Page 2 of Downtown Owl


  “I really, really cannot coach volleyball,” Julia said. “I’m not coordinated.”

  “Oh. Oh! Okay, no problem. I just thought I’d ask.” Mr. Valentine looked at her for a few moments before his pupils returned to the ceiling. “Obviously, it would be appreciated if you thought about it, but—ultimately—volleyball doesn’t matter. We just want you to do all the things that you do, whatever those things may be. I’m sure you bring a lot to the table. Do you have any questions for me?”

  Julia had 140,000 questions. She asked only one.

  “What’s it like to live here?”

  This was not supposed to sound flip, but that’s how it came out. Julia always came across as cocky whenever she felt nervous.

  “It’s like living anywhere, I suppose.” Valentine unlocked his fingers and crossed his arms, glancing momentarily at Julia’s face. He then proceeded to stare at the mallard duck that was painted on his coffee cup, half filled with cherry Kool-Aid. “Owl’s population used to be around twelve hundred during the height of the 1970s, but now it’s more like eight hundred. Maybe eight fifty. I don’t know where all the people went. It’s a down town, Owl. We still have a decent grocery store, which is important, but—these days—it seems like a lot of folks will drive to Jamestown, or even all the way to Valley City, just to do their food shopping. Americans are crazy. There’s a hardware store, but I wonder how much longer that will last. We have a first-rate Chevrolet dealership. We have two gas stations. We have seven bars, although you can hardly count the Oasis Wheel. You probably don’t want to spend your nights at the Oasis Wheel, unless you’re not the kind of woman I think you are. Heh! And you’ve probably heard that the movie theater is going to close, and I’m afraid that’s true: It is closing. But the bowling alley is thriving. It’s probably the best bowling alley in the region. I honestly believe that.”

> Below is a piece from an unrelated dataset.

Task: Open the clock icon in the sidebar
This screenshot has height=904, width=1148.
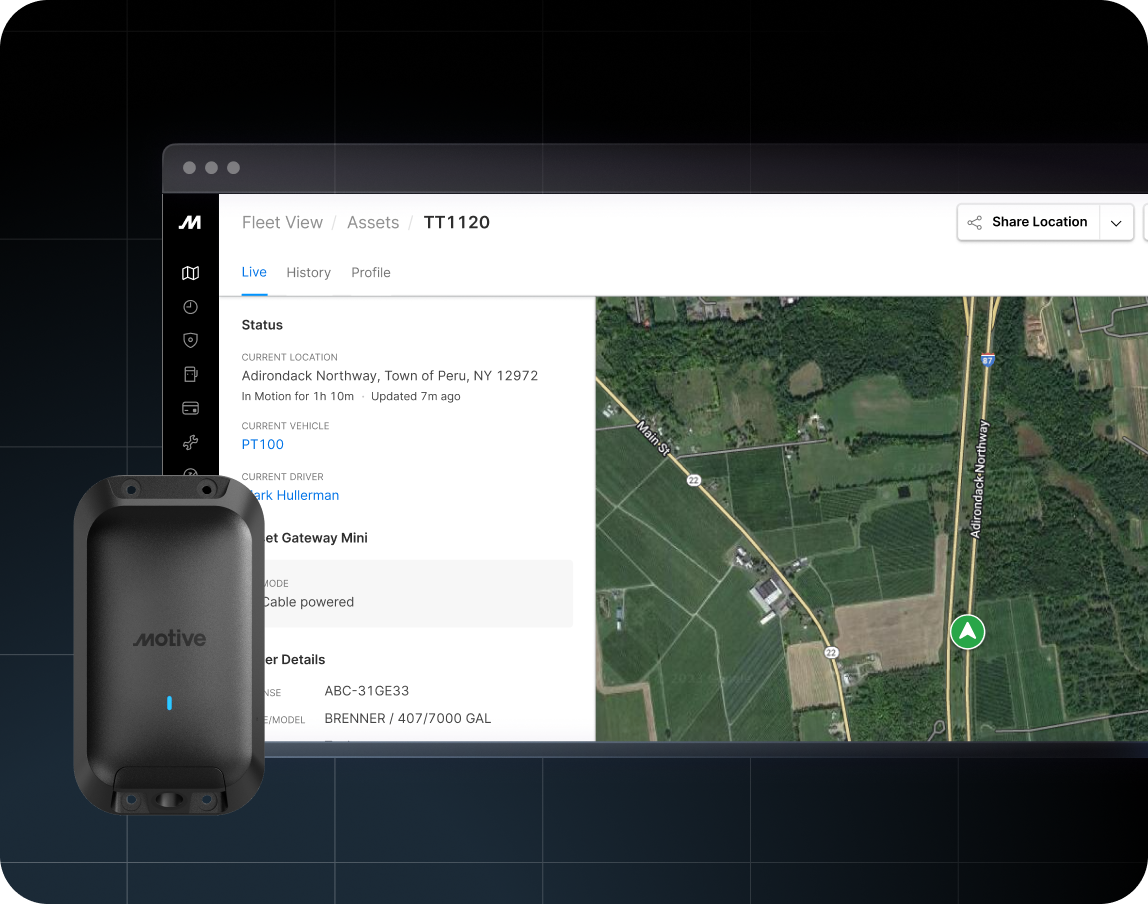Action: click(190, 307)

  By chance, Julia did enjoy bowling. However, when the most positive detail about your new home is that the bowling alley is thriving, you have to like bowling a lot in order to stave off depression. And—right now, in the middle of this conversation—Julia was more depressed than she had ever been in her entire twenty-three-year existence. As she sat in Walter Valentine’s office, she felt herself wanting to take a nap on the floor. But she (of course) did not do this; she just looked at him, nodding and half smiling. She could always sleep later, after she finished crying.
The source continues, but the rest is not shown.